Oil And Gas Investment Opportunities Brief Introduction

By Stacey Burt


A few years after the year 2000, there was a general rise in the cost per unit of gas and oil due to the increased reliance of a major source of energy. Oil and gas investment became very attractive among such opportunities with petroleum investments among the most attractive opportunities. The Organization of Petroleum Exporting Countries estimated that in 2008 the energy requirements raised oil demands to between 86 and 87 million barrels per day.

Tax exempt investment in an oil or gas trust should be considered by the investor seeking direct sector exposure. The process involves investing in the production stage, or during the purchase of exploratory drilling machinery. The process provides a pass through treatment from investments and incomes in this energy sector, with mutual funds and future contracts in the oil sectors being the most common investment undertaken.

The oil and gas industry offers a number of investment opportunities with investment in shares available at any time. It is safe to say that any investor has an opportunity waiting for them. For example, an investor can have an investment in oil drilling, as well as in the company's future contracts. Cautionary measures should always be taken like all other investment opportunities where investors need to carefully research all risks.

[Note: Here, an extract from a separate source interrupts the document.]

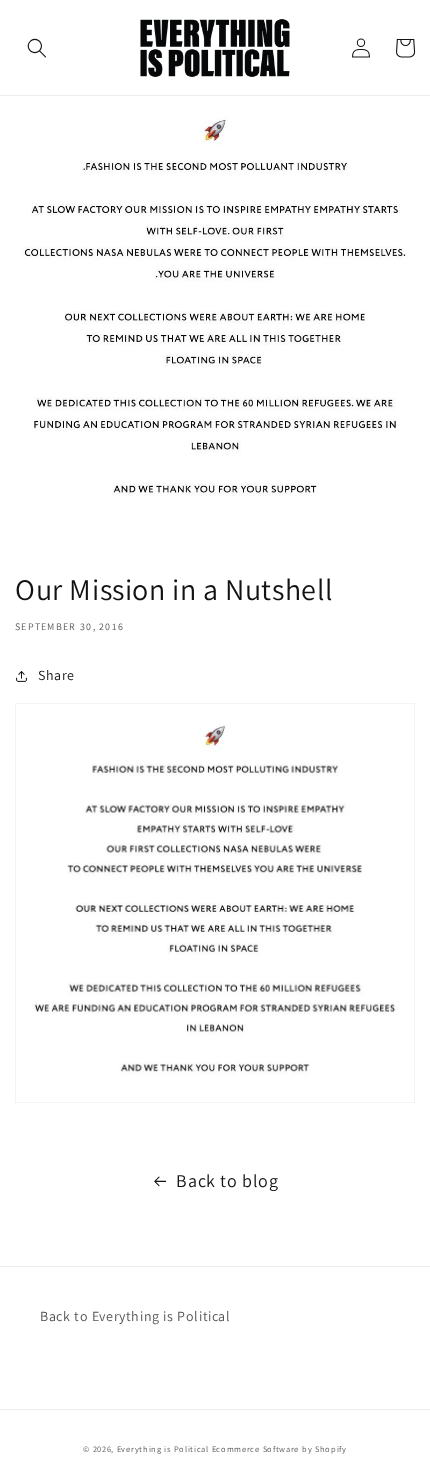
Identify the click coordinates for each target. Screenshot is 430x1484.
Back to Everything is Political (135, 1316)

Oil and gas are now the world's foremost sources of energy ensuring the industries are a major force in the world's economy. A perfect example of these multi-purpose sources of energy is petroleum as it has many uses from providing lubrication to machinery, to being a component in the manufacturing of plastics.

Exploration opportunities involve companies leasing or buying land and prospect to make money through drilling. This is a risky investment as striking oil is not a guarantee. Income opportunities involve the acquisition of land or plots near proven energy reserves. Energy investments require certain services and support services, hence some opportunities come up such as transportation services; pipeline companies for the transportation of the drilled oil; other companies include the shipping and logistics companies manufacturers of equipment ;refiners; and rigging companies.

Historically the oil industry has played the role of a diversifier in the economy as when oil and gas prices rose, the economy would generally be slow. Investors in the energy industry are cautioned of this trend. Also, large profits are realized which can even amount to 10 times the initial capital invested. The sector also enjoys many tax advantages as most tax is invisible to a shareholder who buys shares from a public traded stock.

When oil or gas is not found during drilling, huge losses can be suffered by investors due to the volatility of these sectors. Shares in smaller companies are harder to liquidate and usually require direct contact with the company. The use of a broker can incur commissions of more than 20% of liquidation funds received.

Another risk includes people risk. The professional ability of the explorer cannot be underestimated as the experience of the operator plays a key role in profit realization. There are mechanical risks, as the actual oil and gas exploration involve a lot of activities hence all the mechanical questions must be answered prior to the actual drilling. The reserve risk takes into consideration the well control and the seismic evaluation of the well. Finally, the commodity price risk must be catered for.